_Exercise directions_. Write out again, unchanged, the line that has "This screenshot has" and each following line through the end of the entries below; leave pictures out.

_Entries supplied_.
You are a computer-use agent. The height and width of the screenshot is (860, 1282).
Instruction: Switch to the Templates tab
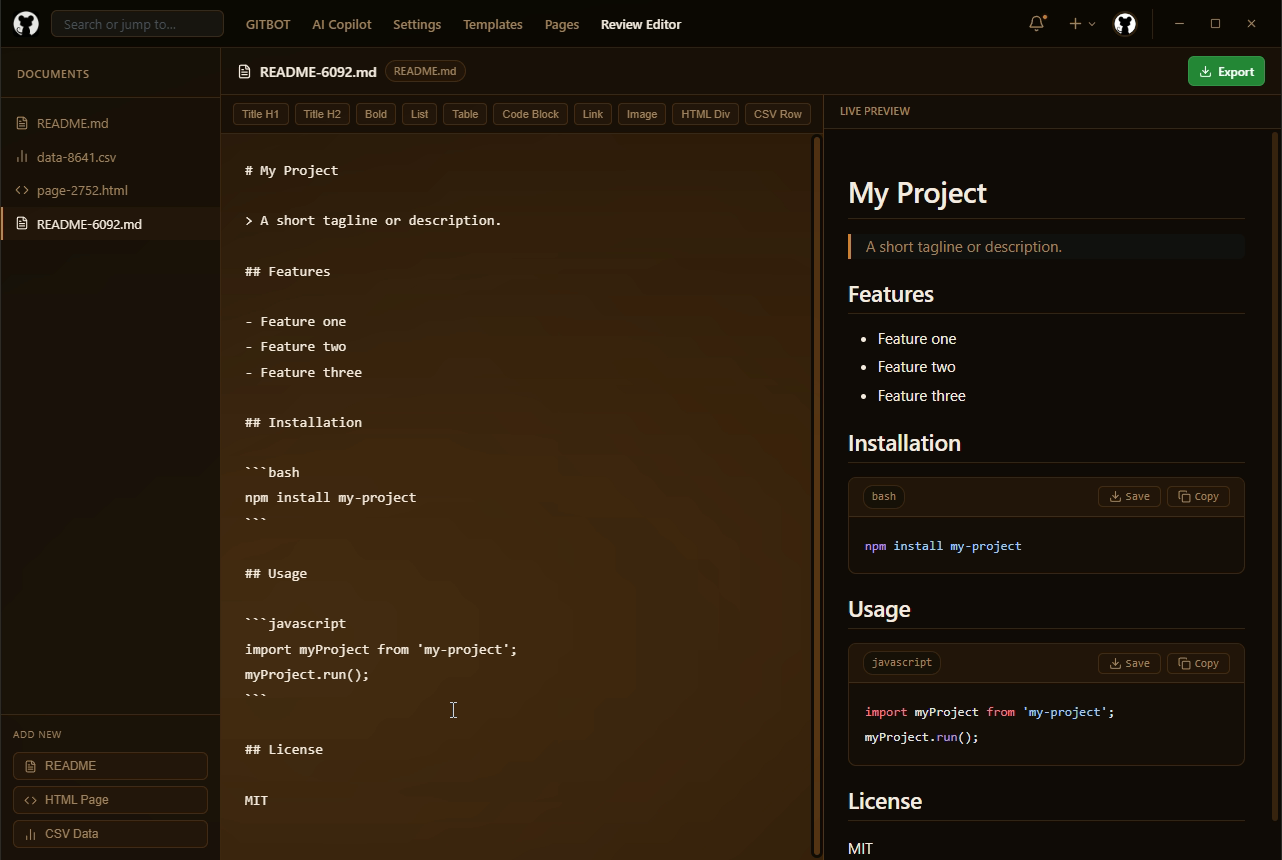tap(492, 24)
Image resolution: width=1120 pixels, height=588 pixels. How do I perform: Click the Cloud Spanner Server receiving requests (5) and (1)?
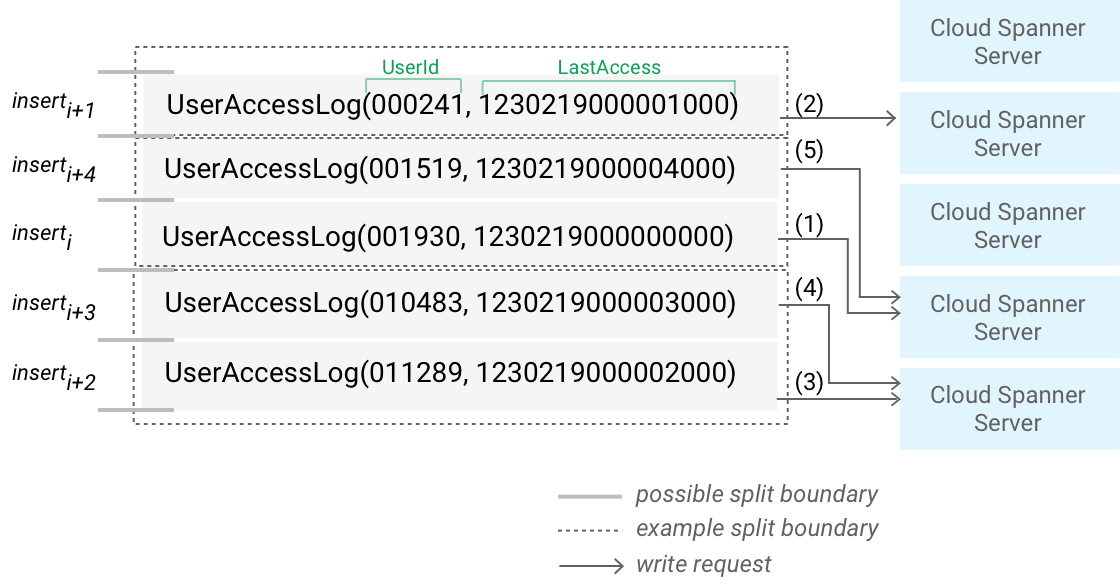[1008, 318]
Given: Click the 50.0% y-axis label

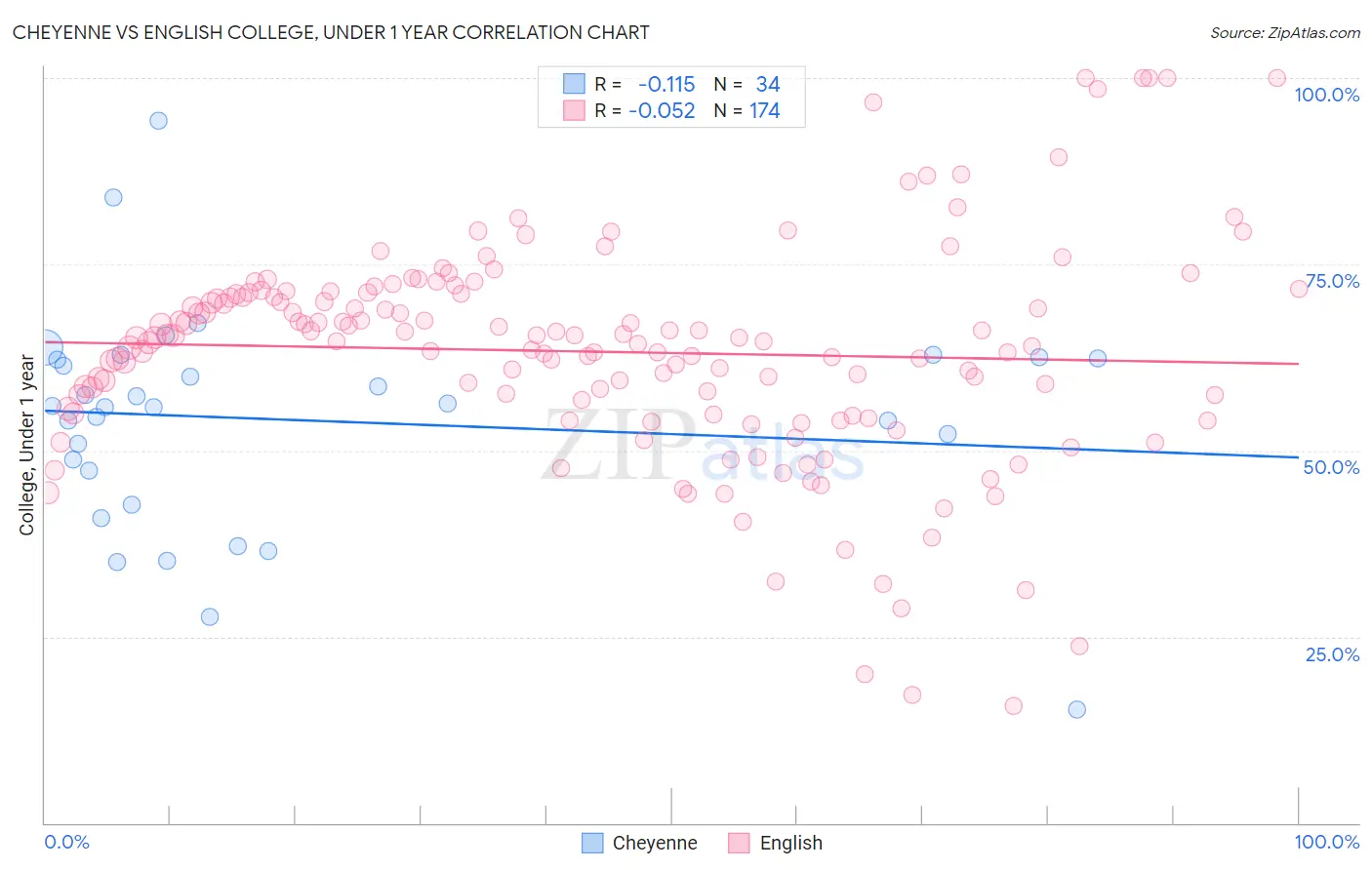Looking at the screenshot, I should pyautogui.click(x=1332, y=467).
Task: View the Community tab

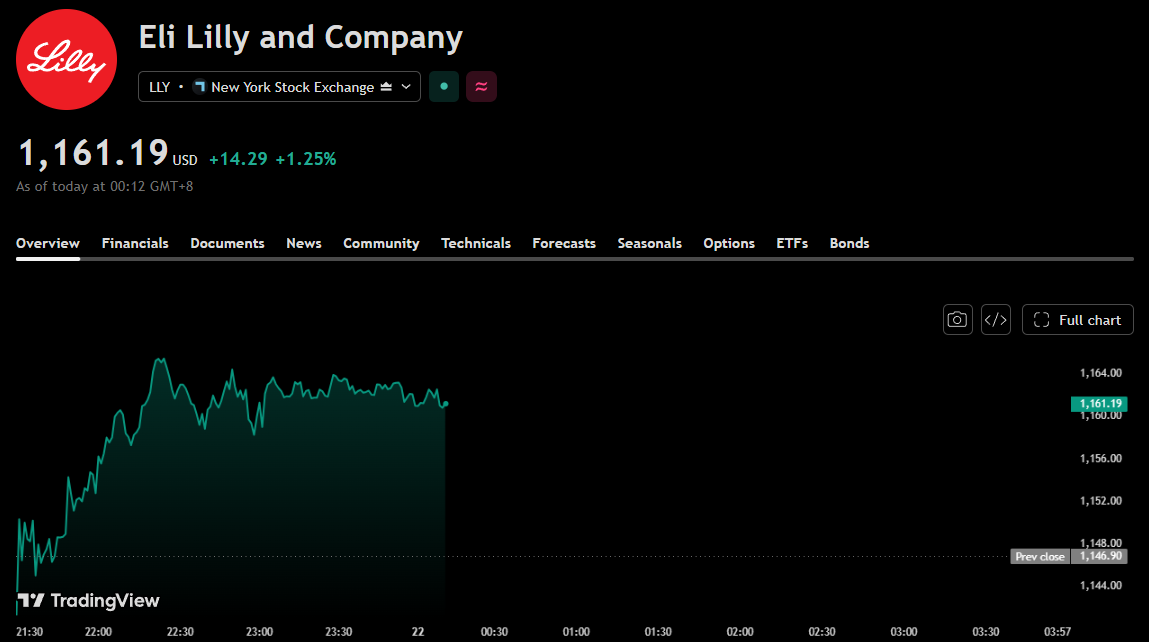Action: coord(381,243)
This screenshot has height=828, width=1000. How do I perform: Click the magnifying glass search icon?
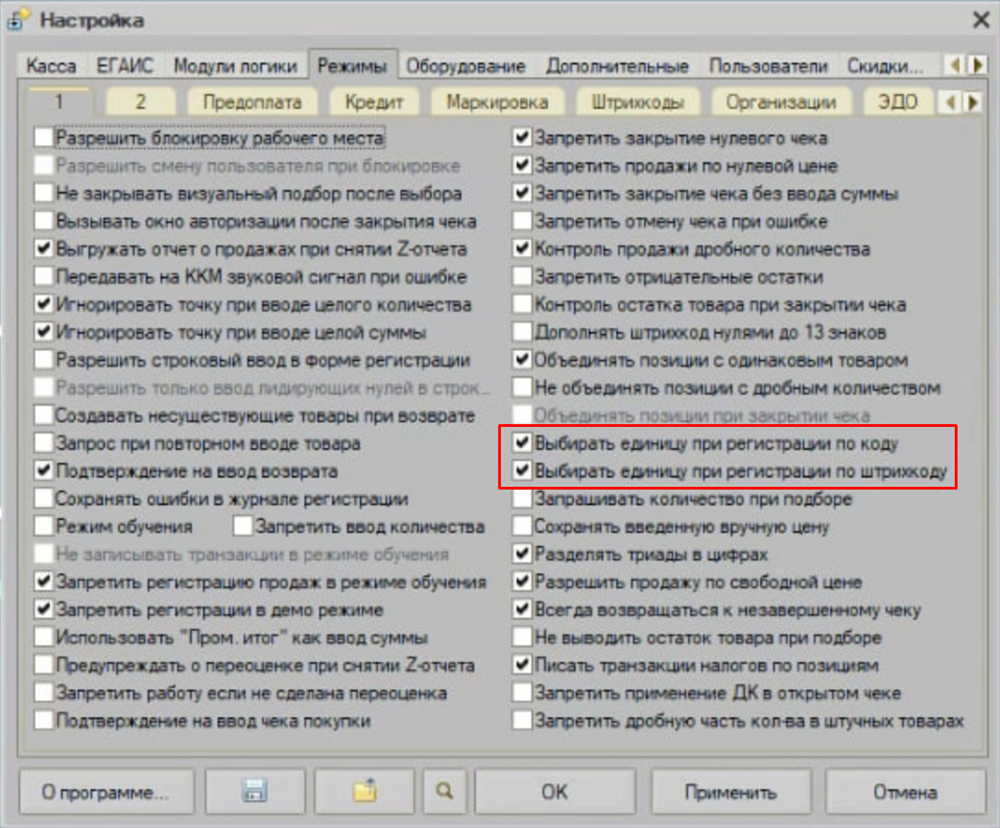444,793
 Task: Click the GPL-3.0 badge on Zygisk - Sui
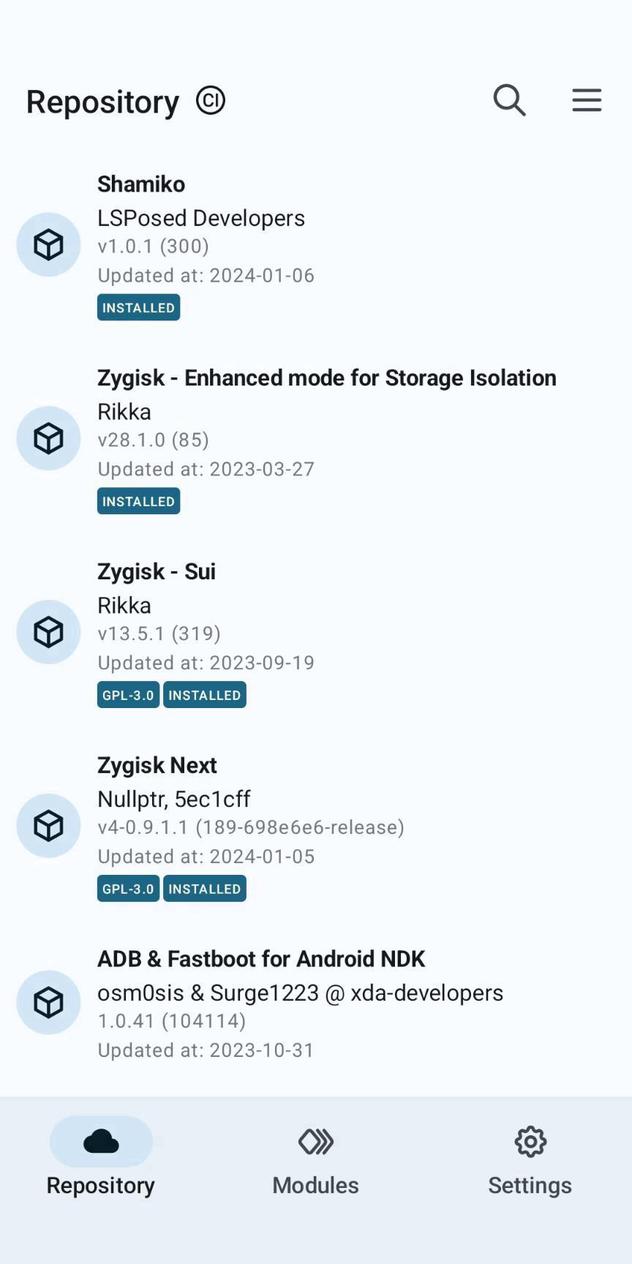[127, 694]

_The answer_.
This screenshot has height=828, width=1000. How do I perform: Click the magnifying glass search icon?
444,793
 Task: Click the GPL-3.0 badge on Zygisk - Sui
[127, 694]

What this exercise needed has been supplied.